“28 ŞUBAT ZULMÜ DEVAM EDİYOR”
Bu başlık, devletin resmi haber ajansı olan AA’ya ait…
Yani, zulmün devam ettiğini söyleyen yine devletin kendisi iken, ee peki, zulmü yapanla, zulümden şikâyet eden nasıl oluyor da aynı oluyor?
Önce zulmediyorsun, sonra zulmettiğin mazlumla beraber oturup ağlıyorsun…
Evet, ne oldu, 28 Şubat zulmünün gadrine uğrayanlar neden hâlâ serbest bırakılmadı?
Komisyonlar kuruldu, çalışmalar yapıldı, sözler verildi ama elde var sıfır.
Sadece zulmetmekle kalmıyor bir de ümitleri istismar ediyor ki bu zulmetmekten daha fena… Gözü yaşlı analara çekilen “Satalin’in Tavuğu” muamelesi…
Allah herkese müstehakını verecektir.
Bu habere vesile olan hadise ise, Mazlum-Der’in dün yapmış olduğu basın açıklaması.
İnsan Hakları ve Mazlumlar İçin Dayanışma Derneği (MAZLUMDER) Genel Sekreteri Kaya Kartal, her ayın 28’inde gerçekleştirdikleri basın açıklamasını bu ay Çağlayan Adliyesinde gerçekleştirip, 28 Şubat zulmünün gadrine uğrayanların serbest bırakılmasını bir kez daha dile getirdiler.
28 Şubat yargılamalarına meşru bir yargılama gözü ile bakmanın açık bir zulüm olduğunu belirttiler.
Bu yargılamalar meşru olmadığından, neticeleri ile beraber yok sayılmalı ve gayrı meşru olarak esaret altında tutulanlar, öz yurdunda garip, öz vatanında parya muamelesine tabi tutulmaya devam edilenler bir ân önce serbest kalmalı.

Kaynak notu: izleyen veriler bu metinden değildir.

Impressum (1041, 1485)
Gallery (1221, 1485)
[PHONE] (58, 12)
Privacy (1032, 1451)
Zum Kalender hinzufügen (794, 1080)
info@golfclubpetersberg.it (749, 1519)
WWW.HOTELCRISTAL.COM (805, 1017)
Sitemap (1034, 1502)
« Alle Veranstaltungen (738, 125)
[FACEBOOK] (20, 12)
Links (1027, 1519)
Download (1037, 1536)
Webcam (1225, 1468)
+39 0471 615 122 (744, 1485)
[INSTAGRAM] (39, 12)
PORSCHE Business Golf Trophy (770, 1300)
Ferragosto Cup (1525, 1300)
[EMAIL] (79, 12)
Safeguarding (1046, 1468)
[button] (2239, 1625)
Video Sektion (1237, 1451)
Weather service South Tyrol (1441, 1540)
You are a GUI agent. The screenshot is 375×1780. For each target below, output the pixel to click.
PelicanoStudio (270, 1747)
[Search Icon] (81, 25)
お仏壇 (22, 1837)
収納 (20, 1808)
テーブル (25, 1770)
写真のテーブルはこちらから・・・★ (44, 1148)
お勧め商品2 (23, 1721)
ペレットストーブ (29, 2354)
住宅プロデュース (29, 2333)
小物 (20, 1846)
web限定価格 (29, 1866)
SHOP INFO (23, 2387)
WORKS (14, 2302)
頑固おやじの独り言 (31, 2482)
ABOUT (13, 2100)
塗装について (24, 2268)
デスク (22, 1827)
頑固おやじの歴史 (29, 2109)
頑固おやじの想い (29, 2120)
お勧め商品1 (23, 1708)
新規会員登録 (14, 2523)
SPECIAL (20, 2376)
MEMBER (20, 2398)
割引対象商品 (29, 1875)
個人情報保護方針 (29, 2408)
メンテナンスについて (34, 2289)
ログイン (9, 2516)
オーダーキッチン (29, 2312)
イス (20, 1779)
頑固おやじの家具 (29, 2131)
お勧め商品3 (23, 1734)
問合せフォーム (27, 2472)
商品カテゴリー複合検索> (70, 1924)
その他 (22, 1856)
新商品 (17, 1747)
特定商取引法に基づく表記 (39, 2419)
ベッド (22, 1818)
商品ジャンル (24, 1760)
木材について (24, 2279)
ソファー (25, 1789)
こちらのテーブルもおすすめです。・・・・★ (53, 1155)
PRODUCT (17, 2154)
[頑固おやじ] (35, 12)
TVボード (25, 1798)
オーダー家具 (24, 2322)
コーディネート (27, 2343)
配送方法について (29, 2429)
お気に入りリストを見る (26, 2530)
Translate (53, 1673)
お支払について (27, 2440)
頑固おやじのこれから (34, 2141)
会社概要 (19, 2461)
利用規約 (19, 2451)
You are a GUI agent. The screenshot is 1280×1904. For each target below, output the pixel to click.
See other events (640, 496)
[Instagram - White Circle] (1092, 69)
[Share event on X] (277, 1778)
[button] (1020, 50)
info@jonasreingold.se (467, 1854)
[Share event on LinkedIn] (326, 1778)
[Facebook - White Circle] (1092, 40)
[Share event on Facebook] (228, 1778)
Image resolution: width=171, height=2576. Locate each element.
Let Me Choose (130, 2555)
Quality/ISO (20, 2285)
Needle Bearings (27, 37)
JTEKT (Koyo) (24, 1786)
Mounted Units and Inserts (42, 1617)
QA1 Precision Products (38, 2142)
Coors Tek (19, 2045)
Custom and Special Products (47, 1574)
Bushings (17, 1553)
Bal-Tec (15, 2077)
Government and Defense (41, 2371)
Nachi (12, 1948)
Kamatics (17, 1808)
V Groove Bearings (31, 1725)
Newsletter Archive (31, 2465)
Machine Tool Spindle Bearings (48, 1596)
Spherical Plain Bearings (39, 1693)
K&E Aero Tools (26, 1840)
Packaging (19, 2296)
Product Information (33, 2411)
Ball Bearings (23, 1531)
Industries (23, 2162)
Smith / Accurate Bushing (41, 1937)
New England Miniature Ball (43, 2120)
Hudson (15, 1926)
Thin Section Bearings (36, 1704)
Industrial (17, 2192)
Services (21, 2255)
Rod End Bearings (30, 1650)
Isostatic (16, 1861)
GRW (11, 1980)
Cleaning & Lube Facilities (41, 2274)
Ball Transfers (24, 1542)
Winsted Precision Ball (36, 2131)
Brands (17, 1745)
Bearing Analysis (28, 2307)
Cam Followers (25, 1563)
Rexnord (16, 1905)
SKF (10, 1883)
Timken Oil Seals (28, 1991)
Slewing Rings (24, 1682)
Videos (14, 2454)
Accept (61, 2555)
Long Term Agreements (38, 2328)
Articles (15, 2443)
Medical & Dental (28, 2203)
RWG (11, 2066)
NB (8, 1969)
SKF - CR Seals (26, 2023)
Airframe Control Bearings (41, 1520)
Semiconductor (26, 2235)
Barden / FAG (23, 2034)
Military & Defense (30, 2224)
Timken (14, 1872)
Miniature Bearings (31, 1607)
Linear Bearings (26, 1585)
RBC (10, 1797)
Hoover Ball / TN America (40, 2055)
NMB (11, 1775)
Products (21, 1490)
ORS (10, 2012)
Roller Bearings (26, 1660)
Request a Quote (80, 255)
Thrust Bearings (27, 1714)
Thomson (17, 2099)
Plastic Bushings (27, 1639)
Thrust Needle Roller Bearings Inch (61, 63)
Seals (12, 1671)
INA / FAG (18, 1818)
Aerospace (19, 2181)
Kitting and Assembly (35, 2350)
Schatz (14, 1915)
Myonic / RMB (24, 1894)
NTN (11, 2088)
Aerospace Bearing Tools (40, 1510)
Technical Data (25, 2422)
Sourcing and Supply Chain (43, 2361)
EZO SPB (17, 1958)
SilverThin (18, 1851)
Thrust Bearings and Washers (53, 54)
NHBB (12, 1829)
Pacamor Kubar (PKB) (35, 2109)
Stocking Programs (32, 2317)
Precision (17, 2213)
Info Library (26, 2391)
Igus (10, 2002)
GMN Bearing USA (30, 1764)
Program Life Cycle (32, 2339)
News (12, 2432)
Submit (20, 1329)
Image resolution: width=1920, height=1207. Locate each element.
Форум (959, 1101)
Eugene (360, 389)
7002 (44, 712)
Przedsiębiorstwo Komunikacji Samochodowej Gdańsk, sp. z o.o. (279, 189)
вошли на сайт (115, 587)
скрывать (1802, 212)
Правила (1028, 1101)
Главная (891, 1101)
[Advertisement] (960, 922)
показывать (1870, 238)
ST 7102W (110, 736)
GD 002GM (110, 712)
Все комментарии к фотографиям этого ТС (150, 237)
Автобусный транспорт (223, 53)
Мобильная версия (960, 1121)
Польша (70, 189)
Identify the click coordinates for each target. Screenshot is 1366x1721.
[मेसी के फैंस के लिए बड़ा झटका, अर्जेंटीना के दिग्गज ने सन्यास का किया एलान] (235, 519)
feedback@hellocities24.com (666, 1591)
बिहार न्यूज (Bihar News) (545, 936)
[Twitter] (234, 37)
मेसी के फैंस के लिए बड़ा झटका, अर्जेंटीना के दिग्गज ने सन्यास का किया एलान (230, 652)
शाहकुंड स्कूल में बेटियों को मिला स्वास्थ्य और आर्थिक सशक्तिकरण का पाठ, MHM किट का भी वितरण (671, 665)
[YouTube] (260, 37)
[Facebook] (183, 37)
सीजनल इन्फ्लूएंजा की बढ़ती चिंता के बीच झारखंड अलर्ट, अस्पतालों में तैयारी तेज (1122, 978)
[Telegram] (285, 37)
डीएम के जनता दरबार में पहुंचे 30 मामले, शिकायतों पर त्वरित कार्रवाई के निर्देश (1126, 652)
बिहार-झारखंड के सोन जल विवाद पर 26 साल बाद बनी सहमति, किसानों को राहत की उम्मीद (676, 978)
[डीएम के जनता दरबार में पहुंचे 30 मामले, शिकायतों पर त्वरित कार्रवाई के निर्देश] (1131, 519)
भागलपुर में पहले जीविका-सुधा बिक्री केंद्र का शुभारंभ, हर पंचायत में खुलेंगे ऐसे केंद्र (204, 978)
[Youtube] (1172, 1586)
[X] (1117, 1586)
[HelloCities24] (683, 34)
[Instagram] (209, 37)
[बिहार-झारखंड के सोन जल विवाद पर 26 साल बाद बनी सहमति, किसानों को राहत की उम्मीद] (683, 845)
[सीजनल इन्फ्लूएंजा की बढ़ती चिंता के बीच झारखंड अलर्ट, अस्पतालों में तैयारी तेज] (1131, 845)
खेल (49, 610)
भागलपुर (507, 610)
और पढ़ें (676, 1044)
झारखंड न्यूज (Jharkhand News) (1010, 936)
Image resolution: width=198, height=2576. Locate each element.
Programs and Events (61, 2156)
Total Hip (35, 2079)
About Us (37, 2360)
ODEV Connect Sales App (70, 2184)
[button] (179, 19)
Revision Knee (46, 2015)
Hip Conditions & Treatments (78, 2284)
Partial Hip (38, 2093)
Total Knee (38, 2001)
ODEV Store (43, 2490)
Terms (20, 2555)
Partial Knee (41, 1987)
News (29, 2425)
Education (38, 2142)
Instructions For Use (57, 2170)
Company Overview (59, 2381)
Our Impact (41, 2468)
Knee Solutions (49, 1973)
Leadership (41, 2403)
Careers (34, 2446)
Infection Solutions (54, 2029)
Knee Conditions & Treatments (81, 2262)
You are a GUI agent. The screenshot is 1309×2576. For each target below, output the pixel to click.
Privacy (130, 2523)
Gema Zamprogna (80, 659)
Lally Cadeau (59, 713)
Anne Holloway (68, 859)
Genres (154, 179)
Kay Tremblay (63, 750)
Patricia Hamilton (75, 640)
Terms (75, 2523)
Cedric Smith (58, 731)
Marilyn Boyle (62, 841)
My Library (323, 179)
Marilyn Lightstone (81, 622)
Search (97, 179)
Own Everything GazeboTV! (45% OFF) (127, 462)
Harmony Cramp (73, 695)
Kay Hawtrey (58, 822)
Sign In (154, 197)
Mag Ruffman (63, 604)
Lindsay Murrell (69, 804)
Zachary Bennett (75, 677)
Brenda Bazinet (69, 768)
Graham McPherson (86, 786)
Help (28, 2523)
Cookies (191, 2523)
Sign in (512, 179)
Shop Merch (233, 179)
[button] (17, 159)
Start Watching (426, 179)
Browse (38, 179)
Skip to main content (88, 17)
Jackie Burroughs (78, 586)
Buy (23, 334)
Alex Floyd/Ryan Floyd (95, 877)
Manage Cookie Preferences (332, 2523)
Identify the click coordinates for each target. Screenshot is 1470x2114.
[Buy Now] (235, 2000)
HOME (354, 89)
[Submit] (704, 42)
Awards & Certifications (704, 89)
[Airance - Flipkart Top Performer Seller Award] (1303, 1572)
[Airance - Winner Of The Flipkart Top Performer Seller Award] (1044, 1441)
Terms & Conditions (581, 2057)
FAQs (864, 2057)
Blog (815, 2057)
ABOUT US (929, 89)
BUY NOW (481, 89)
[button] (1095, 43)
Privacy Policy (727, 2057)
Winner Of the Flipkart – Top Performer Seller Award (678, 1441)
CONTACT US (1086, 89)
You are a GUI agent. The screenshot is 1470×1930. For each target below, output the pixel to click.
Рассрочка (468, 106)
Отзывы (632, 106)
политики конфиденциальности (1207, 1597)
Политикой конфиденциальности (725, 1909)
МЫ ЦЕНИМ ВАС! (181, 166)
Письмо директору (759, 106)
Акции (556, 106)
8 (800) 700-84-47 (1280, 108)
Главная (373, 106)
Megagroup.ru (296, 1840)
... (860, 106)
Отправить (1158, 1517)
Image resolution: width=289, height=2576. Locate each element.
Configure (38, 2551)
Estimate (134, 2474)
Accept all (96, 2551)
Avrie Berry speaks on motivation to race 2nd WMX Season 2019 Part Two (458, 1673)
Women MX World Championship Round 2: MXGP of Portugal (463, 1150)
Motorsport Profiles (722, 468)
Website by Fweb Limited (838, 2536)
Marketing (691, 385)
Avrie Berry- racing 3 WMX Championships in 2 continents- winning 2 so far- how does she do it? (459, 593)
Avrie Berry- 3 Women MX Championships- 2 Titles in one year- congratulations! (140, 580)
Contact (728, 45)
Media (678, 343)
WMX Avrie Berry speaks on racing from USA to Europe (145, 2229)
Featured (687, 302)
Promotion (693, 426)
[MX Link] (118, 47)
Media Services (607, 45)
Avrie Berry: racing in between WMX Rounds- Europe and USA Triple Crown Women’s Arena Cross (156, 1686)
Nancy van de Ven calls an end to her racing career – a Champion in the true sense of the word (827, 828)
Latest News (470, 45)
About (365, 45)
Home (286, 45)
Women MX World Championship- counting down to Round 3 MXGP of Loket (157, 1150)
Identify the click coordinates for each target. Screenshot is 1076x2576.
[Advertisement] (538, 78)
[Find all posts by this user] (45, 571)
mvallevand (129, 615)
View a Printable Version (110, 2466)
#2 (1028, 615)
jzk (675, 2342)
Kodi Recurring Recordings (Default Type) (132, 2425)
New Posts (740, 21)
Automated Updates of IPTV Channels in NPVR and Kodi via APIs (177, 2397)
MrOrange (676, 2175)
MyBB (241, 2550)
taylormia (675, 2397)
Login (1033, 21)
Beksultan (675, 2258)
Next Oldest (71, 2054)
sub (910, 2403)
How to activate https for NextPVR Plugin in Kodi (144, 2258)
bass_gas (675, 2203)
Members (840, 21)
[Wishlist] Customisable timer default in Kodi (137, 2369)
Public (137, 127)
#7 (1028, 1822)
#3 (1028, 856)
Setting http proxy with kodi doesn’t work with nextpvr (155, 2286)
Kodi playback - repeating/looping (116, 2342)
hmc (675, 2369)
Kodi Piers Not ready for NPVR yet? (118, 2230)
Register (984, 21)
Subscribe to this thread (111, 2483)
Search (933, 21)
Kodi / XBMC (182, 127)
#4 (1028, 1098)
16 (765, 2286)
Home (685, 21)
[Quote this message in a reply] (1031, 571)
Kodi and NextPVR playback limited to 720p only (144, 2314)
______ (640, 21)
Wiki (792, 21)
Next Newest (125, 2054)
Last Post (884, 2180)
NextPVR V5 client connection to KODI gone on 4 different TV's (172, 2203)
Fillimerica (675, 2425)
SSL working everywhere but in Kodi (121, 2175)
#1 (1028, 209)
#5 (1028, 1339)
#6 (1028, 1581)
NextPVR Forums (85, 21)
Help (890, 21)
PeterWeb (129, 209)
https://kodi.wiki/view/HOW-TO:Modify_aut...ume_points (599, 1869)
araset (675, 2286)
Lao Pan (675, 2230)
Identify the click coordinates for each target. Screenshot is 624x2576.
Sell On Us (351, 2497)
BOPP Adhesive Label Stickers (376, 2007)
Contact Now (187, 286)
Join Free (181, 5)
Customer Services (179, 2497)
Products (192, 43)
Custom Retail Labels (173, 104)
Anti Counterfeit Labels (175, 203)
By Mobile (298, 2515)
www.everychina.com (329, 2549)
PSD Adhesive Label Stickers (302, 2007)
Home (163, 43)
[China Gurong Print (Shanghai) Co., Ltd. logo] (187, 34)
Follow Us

Ve herkes biliyor ki mesele hukukî filân değil; iş, tamamen siyasî bir irade ve karara bakıyor. Zira bu ülkedeki siyasî iradenin istediğinde hukuku nasıl by-pass ettiğini yaşayarak şahit olduk.
Ajan denilen Deniz Yücel’in nasıl bir günde serbest bırakıldığını gördük.
Bizimkilerin arkasında Merkel olmayışı mı yani asıl mesele?
Hani sizler kimsesizlerin kimsesiydiniz?
Yani, ancak bazı kimsesizlerin kimsesi oluyorsunuz bu durumda. Şanslı olan kimsesizler.
Bu durum, kimi kimsesizler ise kimsesiz kalmaya devam etsinler veya bir kimse bulsunlar demek olduğuna göre…
Herkes eşit ama bazıları daha da eşit oluyor.
Avrupa ve genel olarak Haçlı Batı’nın çifte standardından şikâyet ederken, bu zihniyetin içerideki devam ettiricisi olmak nasıl bir konfor sağlar insana?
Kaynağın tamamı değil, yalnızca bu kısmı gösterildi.